There was of course a knock-off effect in that money that might otherwise have fled to gold and silver as safe havens stayed in bonds or even ended up in stocks. There's nothing heroic about any of this. The end result is increased asset inflation across the board
The article goes on to explain that central bankers took tremendous risks in implementing quantitative easing and that it would be better if central bankers were not forced into heroic actions in the future.

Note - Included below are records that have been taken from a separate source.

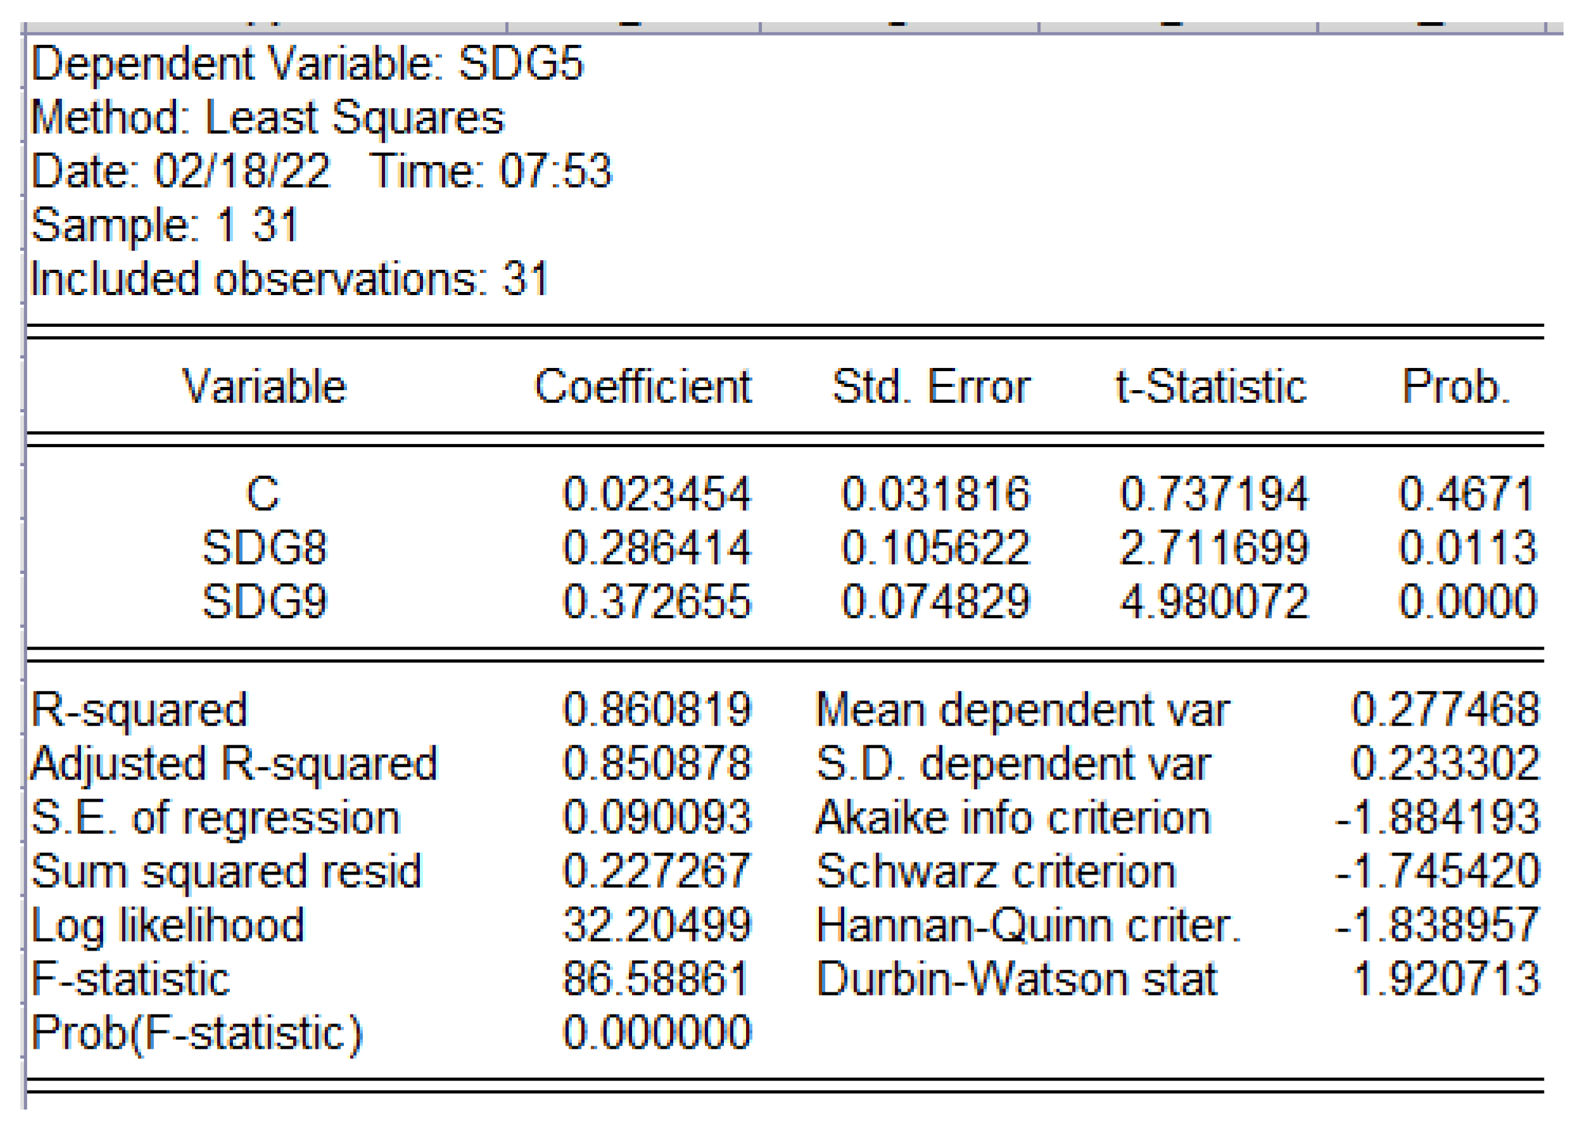Select the Prob(F-statistic) label
Screen dimensions: 1587x1126
[197, 1033]
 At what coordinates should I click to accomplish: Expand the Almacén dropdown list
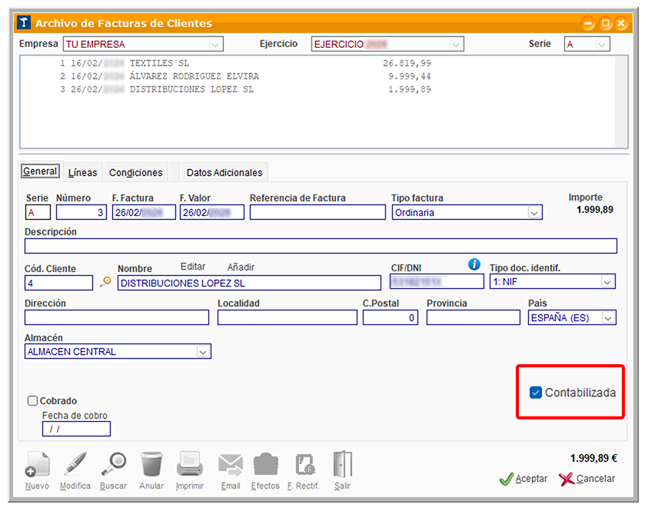point(203,352)
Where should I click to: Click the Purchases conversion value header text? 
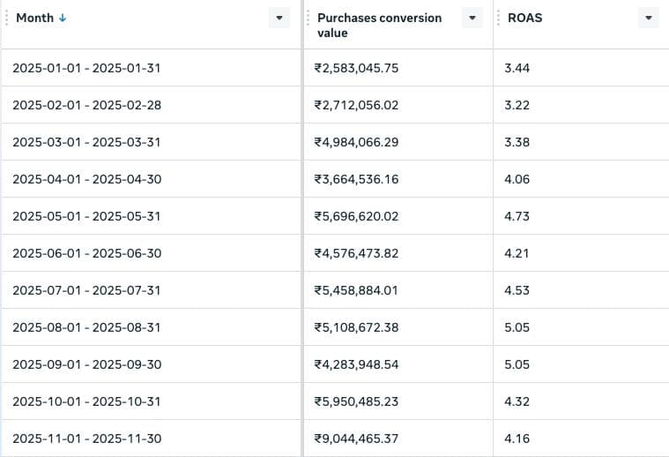(379, 25)
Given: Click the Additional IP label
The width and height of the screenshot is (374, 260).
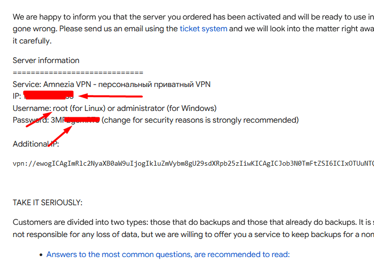Looking at the screenshot, I should coord(36,144).
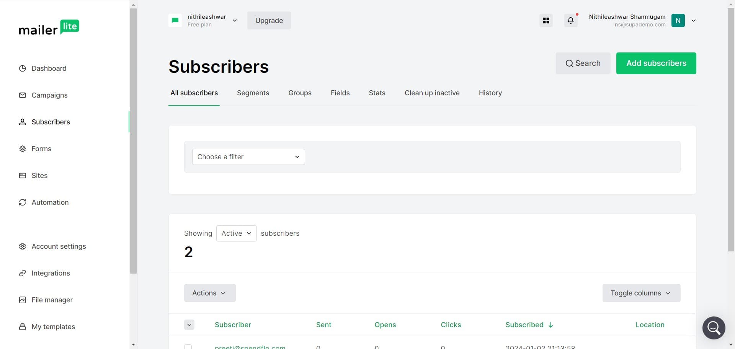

This makes it all the more important to avoid placing such a burden on monetary policy in the first place. During booms, governments should take more care to monitor and correct financial excesses, through macroprudential regulation and other means. Crashes will still happen — and when they do, governments must have the fiscal capacity to respond with tax cuts and spending increases, sustained for as long as necessary. Greater fiscal restraint when economies are doing well means that bolder fiscal stimulus will be possible when they aren't. All this requires a much more forward-looking approach.
Does the Bloomberg editorial team even believe this stuff? Government bureaucrats must take over from bankers as "heroes"? Regulators must be "vigilant"? Politicians must show "restraint"?
What world do these scribes exist in? In fact, in the very next breath – at the article's conclusion – they are scrambling backwards. "A tall order? You bet … Much as one might hope that next time things will be different, there's little sign these lessons have been learned."
Of course not! The system has not been built to provide "lessons." It's been built to gradually destroy or at least erode the economies and cultures that are exposed to it.
In the other article in this issue, we return again to how the West's – and the US´s – authoritarian power centers are beginning to pull apart. Central banking dysfunction plays a big role in this fragmentation, Bloomberg's defense notwithstanding.
The Bloomberg article provides damage control for central banking but the larger truth lurking behind these kinds of justifications is that the West culturally is being pulled apart by globalism and by internationalist priorities.
As stated before, those cognizant of the coming social and monetary chaos will take action to protect themselves, their financial interests and their families. They can do this through strategic investing, the accumulation of money metals, exposure to farmland and second residences at home and abroad – among other solutions.
There are common sense precautions to take. Trusting in the current monetary system to right itself makes little sense. It's getting worse not better.